Abstract

In recent times, the Japanese government has faced difficulties in reforming school and social education despite the amendment of the Fundamental Law of Education 2006. With the revision of the main laws of education, the government has been transforming the public education system in terms of “educational accountability” by establishing a national test related to national curriculum standards. However, in Japan, there has been much less criticism of standard-oriented education than there has been in the U.S. or Europe. Interestingly enough, the educational problems in public schools are almost all found at the upper grades of elementary school and all grades of junior high school with young adolescent students aged 10-15. In the past two decades, Japan has been in the midst of a so-called “Age of the 3rd Educational Reform.” We have been coping with school refusal, bullying, and delinquency, along with lower than expected student scores on OECD/PISA 2003 and 2006, which mostly occur among students of the age range mentioned above.

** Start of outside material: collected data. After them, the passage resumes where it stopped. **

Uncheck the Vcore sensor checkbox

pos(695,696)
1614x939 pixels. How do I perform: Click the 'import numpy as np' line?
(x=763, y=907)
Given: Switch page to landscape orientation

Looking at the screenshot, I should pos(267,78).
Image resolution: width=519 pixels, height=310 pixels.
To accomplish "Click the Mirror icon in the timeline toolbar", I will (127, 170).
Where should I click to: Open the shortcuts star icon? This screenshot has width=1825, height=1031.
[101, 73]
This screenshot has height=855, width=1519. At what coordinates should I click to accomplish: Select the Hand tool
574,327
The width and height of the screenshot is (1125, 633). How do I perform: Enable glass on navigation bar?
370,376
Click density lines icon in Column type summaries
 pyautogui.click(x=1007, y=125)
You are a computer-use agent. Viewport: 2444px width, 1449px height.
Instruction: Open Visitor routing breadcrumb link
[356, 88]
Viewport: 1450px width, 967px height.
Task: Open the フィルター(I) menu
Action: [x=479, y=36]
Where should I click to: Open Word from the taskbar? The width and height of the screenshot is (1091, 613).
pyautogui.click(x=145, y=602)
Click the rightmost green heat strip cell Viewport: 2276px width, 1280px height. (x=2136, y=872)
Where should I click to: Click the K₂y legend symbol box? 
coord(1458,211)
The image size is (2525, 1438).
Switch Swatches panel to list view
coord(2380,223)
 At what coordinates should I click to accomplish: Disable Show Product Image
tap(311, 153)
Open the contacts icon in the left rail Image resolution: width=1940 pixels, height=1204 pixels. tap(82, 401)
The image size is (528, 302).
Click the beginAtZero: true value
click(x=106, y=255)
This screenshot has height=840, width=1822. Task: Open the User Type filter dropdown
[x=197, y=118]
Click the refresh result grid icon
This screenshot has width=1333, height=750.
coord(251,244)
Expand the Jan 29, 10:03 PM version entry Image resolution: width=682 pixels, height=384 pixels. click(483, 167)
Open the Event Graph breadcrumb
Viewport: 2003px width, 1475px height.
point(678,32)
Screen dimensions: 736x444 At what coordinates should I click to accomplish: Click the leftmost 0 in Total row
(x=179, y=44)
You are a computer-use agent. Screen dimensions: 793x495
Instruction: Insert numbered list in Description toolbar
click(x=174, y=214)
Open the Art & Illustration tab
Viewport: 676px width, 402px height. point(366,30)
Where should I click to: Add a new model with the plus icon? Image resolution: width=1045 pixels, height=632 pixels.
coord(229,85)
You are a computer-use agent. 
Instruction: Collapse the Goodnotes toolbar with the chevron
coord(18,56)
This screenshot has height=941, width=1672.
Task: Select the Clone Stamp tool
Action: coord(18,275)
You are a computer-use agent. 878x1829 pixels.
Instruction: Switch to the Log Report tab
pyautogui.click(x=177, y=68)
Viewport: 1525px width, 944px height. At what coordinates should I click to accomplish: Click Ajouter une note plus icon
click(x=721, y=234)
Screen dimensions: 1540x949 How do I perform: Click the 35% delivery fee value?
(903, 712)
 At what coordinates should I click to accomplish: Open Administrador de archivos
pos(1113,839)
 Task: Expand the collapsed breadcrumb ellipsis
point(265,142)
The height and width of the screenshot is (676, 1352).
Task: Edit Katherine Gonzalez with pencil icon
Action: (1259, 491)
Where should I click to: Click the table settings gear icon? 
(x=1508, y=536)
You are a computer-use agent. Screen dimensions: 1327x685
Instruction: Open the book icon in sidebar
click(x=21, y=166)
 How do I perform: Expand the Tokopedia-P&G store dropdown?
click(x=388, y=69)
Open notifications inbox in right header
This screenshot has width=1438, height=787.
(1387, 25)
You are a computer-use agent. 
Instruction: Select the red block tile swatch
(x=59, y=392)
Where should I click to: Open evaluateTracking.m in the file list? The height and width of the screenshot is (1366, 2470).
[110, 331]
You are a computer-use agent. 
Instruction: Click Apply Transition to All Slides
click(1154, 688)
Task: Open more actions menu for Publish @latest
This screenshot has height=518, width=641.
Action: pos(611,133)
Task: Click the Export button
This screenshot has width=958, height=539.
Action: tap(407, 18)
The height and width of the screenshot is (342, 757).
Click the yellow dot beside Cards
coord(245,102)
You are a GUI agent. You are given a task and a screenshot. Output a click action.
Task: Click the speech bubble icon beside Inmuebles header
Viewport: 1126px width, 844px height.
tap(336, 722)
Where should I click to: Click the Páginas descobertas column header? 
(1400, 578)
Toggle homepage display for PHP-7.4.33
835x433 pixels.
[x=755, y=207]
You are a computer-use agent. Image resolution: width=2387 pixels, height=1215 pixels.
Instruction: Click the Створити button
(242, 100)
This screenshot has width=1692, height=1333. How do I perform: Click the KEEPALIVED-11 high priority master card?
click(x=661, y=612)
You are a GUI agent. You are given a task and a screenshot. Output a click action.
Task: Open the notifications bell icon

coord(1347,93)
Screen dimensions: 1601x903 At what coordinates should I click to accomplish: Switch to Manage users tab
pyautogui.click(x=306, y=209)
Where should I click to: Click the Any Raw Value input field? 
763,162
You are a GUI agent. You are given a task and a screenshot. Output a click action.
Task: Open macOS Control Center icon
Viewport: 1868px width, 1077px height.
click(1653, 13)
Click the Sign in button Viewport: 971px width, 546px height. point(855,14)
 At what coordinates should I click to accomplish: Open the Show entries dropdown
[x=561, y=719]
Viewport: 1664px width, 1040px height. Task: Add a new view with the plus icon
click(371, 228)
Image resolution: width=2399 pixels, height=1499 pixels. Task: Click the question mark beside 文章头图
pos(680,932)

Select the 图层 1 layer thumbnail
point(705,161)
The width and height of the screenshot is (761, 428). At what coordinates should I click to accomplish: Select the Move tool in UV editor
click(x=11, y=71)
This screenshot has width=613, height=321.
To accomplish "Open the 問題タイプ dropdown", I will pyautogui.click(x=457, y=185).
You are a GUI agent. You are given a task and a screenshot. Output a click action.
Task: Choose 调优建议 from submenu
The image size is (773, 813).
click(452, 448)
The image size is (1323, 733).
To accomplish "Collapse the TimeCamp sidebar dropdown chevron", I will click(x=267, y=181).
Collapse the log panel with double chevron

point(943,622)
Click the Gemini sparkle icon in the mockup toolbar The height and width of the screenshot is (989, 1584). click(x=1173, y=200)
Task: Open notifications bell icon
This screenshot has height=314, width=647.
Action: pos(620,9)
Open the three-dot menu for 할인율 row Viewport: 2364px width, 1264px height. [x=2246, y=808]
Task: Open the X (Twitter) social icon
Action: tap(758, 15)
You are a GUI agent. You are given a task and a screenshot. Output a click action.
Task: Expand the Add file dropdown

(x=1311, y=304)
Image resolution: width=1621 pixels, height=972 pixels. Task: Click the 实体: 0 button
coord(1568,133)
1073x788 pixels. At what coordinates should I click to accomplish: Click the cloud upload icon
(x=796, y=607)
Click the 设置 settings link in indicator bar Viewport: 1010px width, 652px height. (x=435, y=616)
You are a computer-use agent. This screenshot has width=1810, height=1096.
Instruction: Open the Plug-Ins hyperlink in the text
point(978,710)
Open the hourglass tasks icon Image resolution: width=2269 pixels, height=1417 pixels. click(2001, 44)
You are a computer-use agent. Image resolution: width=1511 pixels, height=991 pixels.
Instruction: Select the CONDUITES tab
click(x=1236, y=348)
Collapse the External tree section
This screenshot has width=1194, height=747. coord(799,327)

Therefore, in 2008, the government revised the National Course of Study, the national curriculum standards, in order to raise thinking abilities effectively as the core of the “Zest for Living” campaign. Under the new laws concerning public education, the revised curriculum standards stressed compulsory education, moral education, language activities, mathematics and science education, traditional culture education, experiential activities, and foreign language activities in the elementary curriculum. In addition, mastering basic knowledge and skills, increasing the number of hours of instruction per week, enhancing learning motivation, and establishing learning habits are all emphasized. All of these should help reach the final objective of improving thinking abilities. However, the Central Council for Education has not discussed our middle level education in any thorough way, though junior high school students are standing at the crossroads of their lives and suffer considerable stress.